EXERCISE BRIEF: Copy out every line in the records below that contains the string "sidebar". Case counts.

⟨

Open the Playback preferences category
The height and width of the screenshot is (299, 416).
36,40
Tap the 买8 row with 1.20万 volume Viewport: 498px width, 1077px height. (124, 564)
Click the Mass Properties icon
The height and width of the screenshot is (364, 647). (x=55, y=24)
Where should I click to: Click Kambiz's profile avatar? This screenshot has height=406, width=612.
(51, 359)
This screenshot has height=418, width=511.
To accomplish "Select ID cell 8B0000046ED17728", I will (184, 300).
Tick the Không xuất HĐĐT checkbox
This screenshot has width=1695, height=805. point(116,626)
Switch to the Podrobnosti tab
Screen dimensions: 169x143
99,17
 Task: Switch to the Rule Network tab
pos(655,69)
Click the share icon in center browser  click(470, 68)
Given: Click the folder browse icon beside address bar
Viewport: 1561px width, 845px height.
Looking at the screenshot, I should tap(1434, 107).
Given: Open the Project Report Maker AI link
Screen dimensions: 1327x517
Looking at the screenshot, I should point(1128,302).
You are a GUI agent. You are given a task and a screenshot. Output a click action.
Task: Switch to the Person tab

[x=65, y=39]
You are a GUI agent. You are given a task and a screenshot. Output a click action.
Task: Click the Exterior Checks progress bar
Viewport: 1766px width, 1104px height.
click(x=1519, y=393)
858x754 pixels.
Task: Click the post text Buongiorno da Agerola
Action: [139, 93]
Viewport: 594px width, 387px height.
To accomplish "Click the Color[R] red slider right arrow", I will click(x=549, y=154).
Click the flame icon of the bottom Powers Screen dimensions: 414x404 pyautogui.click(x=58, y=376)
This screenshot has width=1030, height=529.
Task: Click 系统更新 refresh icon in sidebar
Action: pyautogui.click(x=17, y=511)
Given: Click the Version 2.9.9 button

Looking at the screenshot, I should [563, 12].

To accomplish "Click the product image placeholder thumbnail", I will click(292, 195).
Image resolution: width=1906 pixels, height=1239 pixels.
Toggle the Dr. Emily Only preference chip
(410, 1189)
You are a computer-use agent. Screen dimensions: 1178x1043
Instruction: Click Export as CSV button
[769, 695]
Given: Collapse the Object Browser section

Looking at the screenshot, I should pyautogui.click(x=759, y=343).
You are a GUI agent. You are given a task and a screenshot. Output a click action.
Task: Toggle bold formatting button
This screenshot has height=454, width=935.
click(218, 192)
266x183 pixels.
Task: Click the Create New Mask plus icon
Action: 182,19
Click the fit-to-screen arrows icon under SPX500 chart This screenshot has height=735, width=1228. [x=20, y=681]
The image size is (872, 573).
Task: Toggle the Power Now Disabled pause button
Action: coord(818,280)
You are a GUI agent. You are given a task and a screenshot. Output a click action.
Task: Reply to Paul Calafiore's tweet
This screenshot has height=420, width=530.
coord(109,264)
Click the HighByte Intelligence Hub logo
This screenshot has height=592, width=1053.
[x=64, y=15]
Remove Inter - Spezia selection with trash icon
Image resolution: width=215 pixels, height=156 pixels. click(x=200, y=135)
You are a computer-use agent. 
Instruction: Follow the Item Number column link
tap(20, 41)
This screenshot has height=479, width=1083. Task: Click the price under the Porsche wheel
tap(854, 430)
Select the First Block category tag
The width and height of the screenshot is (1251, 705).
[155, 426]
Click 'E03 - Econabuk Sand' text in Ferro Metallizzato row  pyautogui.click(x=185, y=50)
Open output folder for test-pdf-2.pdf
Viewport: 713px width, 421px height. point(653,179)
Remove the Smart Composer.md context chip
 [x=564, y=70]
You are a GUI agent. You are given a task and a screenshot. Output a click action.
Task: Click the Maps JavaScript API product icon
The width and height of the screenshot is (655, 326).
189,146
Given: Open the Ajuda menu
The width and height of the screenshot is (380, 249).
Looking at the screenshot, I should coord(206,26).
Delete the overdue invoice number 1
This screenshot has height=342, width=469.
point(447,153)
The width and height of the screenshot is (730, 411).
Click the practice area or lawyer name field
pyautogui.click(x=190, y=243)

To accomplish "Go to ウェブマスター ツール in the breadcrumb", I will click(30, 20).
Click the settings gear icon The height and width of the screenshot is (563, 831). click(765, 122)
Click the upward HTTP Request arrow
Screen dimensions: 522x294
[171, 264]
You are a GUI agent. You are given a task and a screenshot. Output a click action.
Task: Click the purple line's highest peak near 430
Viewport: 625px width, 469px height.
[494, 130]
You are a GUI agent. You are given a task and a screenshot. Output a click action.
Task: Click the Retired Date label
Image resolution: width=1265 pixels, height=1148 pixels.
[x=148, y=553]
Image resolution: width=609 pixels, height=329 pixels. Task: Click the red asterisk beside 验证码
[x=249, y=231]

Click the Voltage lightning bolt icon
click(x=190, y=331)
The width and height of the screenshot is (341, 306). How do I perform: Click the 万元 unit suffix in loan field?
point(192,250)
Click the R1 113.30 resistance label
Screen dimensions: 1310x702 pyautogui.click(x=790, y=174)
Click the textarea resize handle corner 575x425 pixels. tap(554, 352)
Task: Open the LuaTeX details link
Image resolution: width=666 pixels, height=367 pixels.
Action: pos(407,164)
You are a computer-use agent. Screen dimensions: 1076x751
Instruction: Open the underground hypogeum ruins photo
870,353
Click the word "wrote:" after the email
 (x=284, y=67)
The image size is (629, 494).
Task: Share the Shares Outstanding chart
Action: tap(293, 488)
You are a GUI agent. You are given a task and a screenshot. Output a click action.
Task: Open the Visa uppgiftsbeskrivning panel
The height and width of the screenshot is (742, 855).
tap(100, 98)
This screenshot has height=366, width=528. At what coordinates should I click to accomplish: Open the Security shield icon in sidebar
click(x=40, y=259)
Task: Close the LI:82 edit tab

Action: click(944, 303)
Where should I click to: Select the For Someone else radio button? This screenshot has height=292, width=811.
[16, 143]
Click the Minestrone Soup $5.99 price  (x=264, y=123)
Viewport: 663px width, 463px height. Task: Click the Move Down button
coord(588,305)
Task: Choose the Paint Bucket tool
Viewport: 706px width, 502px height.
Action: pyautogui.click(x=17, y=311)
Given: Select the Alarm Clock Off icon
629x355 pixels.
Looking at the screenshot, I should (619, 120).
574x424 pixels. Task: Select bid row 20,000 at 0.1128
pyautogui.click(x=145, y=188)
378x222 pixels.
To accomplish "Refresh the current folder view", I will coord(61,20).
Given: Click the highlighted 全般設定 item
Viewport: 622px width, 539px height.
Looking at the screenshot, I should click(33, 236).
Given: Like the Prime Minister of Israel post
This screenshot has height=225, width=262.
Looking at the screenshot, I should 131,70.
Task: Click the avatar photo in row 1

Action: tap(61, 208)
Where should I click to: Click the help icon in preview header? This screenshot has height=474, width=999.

⟩

TASK RESULT:
Task: Click 系统更新 refresh icon in sidebar
This screenshot has height=366, width=528. At what coordinates should I click to accomplish: Open the Security shield icon in sidebar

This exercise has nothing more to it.